Concernant l’usage de ces nouvelles technologies, nous allons vers l’Inconnu ; mais mieux vaut comprendre ce qui se passe, et décider de ce qu’il faut faire, avant qu’elles ne le fassent pour nous…

Après cette longue et dense introduction, l’auteur revient dans un premier chapitre sur « ce qui s’est passé » (Homo Sapiens conquiert le monde), puis développe ce qui se passe sous nos yeux « Homo Sapiens donne sens au monde) dans un 2ème chapitre, et le futur qui s’entrouvre si rien ne vient « freiner la machine » (Homo Sapiens perd le contrôle) : 3ème chapitre.

Il conclut sur une nécessaire et profonde résilience, et la nécessité pour chacun de se réinventer, et termine par une série d’interrogations…qui seront reprises dans son troisième ouvrage : 21 leçons pour le 21 ème siècle ( qui sera publiée en 2018).

Partie 1 : Homo Sapiens conquiert le monde

  • Chapitre 2 : L’Anthropocène

Au cours de l’anthropocène, l’homme, grâce à son intelligence a asservi avec une grande violence le monde animal : « par rapport aux autres animaux, il y a longtemps que les humains sont devenus des dieux »…mais des dieux « pas particulièrement miséricordieux » : domestication de la plupart des grandes espèces « utiles » et extinction de la plupart des autres. Cette violence envers les animaux se retrouve dans les relations humaines, quand les hommes de pouvoir traitent notamment la « main-d’œuvre » quasiment comme du bétail (servitude, esclavage, marché du travail au meilleur prix, etc..).

L’auteur pose la question de savoir si des ordinateurs dépassant les hommes en intelligence et en puissance pourraient traiter demain les hommes de la même façon que les hommes traitent les animaux aujourd’hui.

  • Chapitre 3 : L’étincelle humaine.

Avec l’anthropocène, les sapiens sont devenus les seuls maîtres du monde. Ils se sont libérés de Dieu depuis la révolution scientifique et industrielle. Si les rendements agricoles sont bons, ce n’est pas parce que de la pluie est tombée du ciel, mais que les engrais étaient bons et les semences adéquates ; si les maladies disparaissent ce n’est pas par quelque miracle venu du Ciel, mais parce que l’on a trouvé les bons antibiotiques, etc… et tout cela a pu être réalisé parce que Homo Sapiens a su proposer un sens à l’activité humaine et rassembler des foules autour de grandes idées humanistes. Les humains ont créé des entités intersubjectives, comme les dieux, les nations, les entreprises; ce sont des « fictions » qui dominent les hommes et le monde.

Enregistrements conservés

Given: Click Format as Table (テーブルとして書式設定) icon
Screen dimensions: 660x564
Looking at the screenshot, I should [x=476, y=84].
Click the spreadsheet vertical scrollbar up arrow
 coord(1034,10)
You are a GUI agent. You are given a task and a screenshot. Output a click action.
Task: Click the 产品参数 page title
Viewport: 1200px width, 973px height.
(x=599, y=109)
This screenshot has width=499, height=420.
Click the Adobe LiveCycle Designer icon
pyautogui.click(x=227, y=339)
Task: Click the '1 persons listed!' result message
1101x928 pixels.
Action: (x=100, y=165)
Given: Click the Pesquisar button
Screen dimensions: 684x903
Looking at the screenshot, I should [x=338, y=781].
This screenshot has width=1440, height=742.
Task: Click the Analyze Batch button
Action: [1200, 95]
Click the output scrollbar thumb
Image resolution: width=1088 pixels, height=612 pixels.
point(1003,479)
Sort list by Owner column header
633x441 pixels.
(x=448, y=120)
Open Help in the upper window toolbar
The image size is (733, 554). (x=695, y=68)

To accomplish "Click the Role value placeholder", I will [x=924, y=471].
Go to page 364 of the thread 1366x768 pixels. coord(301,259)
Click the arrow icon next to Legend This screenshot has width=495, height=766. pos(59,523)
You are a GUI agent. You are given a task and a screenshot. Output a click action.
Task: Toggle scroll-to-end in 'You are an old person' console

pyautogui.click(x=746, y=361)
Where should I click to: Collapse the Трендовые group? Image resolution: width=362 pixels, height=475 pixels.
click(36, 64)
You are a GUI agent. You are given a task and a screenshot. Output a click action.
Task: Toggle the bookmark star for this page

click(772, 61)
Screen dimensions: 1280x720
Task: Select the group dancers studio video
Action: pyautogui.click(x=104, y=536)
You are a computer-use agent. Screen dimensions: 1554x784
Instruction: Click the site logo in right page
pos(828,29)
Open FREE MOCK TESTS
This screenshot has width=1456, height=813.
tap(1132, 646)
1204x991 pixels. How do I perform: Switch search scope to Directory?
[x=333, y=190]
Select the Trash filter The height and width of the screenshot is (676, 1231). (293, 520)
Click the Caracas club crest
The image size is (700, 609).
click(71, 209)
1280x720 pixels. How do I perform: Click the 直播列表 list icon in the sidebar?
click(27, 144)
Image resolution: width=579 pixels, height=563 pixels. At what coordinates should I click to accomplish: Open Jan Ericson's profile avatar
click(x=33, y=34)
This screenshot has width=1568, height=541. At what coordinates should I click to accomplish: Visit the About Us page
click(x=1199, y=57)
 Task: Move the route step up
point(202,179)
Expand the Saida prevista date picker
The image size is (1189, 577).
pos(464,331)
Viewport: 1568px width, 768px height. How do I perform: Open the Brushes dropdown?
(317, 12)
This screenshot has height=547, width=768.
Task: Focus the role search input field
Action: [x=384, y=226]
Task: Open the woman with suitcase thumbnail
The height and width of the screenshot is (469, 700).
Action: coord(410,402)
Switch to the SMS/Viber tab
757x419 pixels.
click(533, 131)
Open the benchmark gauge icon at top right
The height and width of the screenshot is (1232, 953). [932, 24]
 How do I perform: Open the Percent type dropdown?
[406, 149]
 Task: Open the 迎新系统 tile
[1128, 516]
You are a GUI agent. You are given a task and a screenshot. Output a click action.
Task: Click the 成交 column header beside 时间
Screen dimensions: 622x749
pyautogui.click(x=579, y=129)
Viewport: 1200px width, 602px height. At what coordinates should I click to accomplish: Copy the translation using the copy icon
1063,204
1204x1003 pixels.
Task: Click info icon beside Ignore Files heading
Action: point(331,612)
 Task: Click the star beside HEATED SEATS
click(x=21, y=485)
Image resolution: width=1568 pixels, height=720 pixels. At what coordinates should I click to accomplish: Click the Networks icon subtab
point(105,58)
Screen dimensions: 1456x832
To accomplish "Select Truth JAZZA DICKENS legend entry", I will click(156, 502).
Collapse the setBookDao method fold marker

§ **CONSIGNE**: Dans le passage cité, quels exemples d'entités intersubjectives créées par les humains sont donnés ?

§ **RÉPONSE ATTENDUE**: Les dieux, les nations et les entreprises.